There were 25 infants excluded from the study, with no growth in the urine culture, yet diagnosed and treated as having UTI. Compared to the study population, these infants were younger and more likely to have affected kidney function by elevated creatinine (Table 4). Furthermore, dilatation on RBUS was more prevalent, as was dilating VUR and kidney damage although not reaching significance levels. These infants were reported to be ill appearing and, in the majority, a first dose of antibiotics was given prior to urine sampling. Thus, these infants comprise a clinically challenging group, although not fitting into the study requisite.

A limitation with the study was that imaging investigations and chemistry lab tests were analyzed and interpreted in the local laboratories with the risk of regional and individual differences or errors. There was no requirement of standardized protocol for the ultrasound examinations performed at the 29 different centers and reports often lacked data on APD. Yet, the rate of dilatation of the urinary tract in our study, 14%, was very similar to the 15% rate of dilatation found in a single center study with a standardized protocol on 290 infants with UTI [40].
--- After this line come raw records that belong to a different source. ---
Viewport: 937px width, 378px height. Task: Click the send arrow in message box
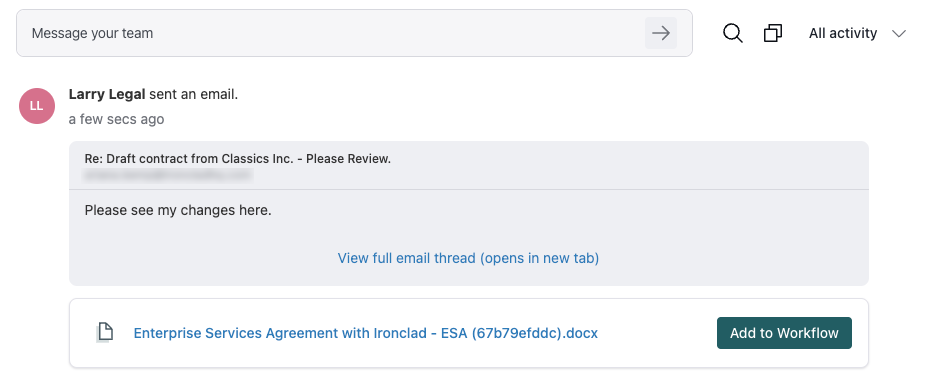pos(660,33)
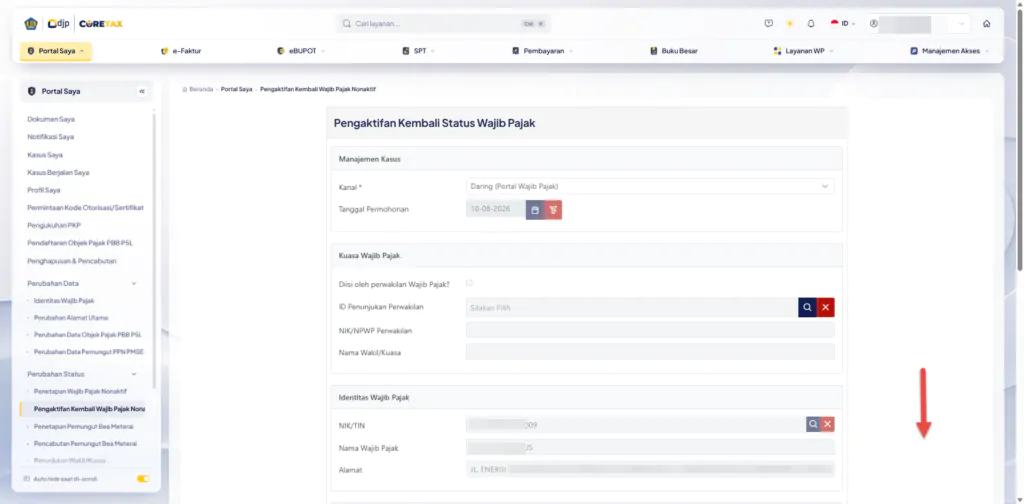The image size is (1024, 504).
Task: Toggle the yellow theme sun icon
Action: pos(790,24)
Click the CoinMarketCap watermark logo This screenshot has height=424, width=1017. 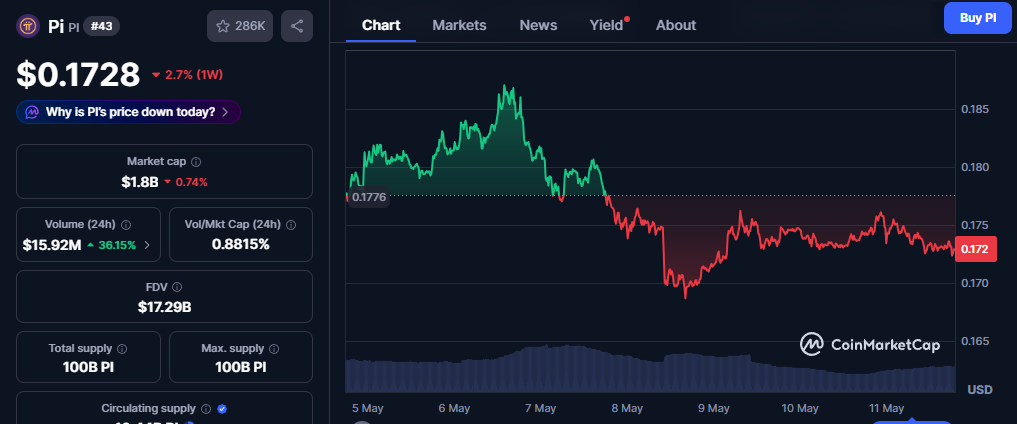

The predominant use of clean catch urine sampling carries a risk of patients being included who did not suffer from a true UTI. In addition, as the guidelines did not define any specific limit for bacterial count, a few children with contaminated urine culture may have been falsely classified as having UTI. On the other hand, this makes the study more relevant for evaluating management and patient characteristics in every day clinical care of infants treated for UTI and evaluating the diagnostic yield, burden of investigations and functionality of clinical guidelines in routine pediatric practice.

From public demographic data and expected UTI incidence in infants, we estimate that there were roughly 5000 infants eligible for inclusion during the study period. However, there was no indication of systematic bias in the sample selection. A few centers in the country did not include any patients at all and when analyzing two of the largest centers, there was no difference in gender, age or temperature between the children included in the study and those not included.

In conclusion, this report describes current management of infants with first time UTI in pediatric centers in Sweden and provides data on the yield of the implemented investigations in a large and representative population. Since the 1990s, a major shift in urine collection method in favor of the clean catch technique was noted. Furthermore, the use of prophylactic antibiotics while awaiting investigation with VCUG, has virtually disappeared. Initial intravenous antibiotic treatment was surprisingly unchanged providing incentive for improvement by increased outpatient management or oral antibiotic use in inpatient care. This would render savings for the healthcare provider and less traumatic care.

The study results indicate that the Swedish UTI guidelines are able to identify important abnormalities such as permanent kidney damage and dilating VUR. We have reduced the number of VCUG considerably, however, the number of DMSA investigations on infants with UTI is still substantial. Our work continues with reducing the burden of investigations further, in particular radiation exposure, and developing individualized methods of risk assessment. The management of the very youngest infants should be more clearly addressed in future revisions of the guidelines.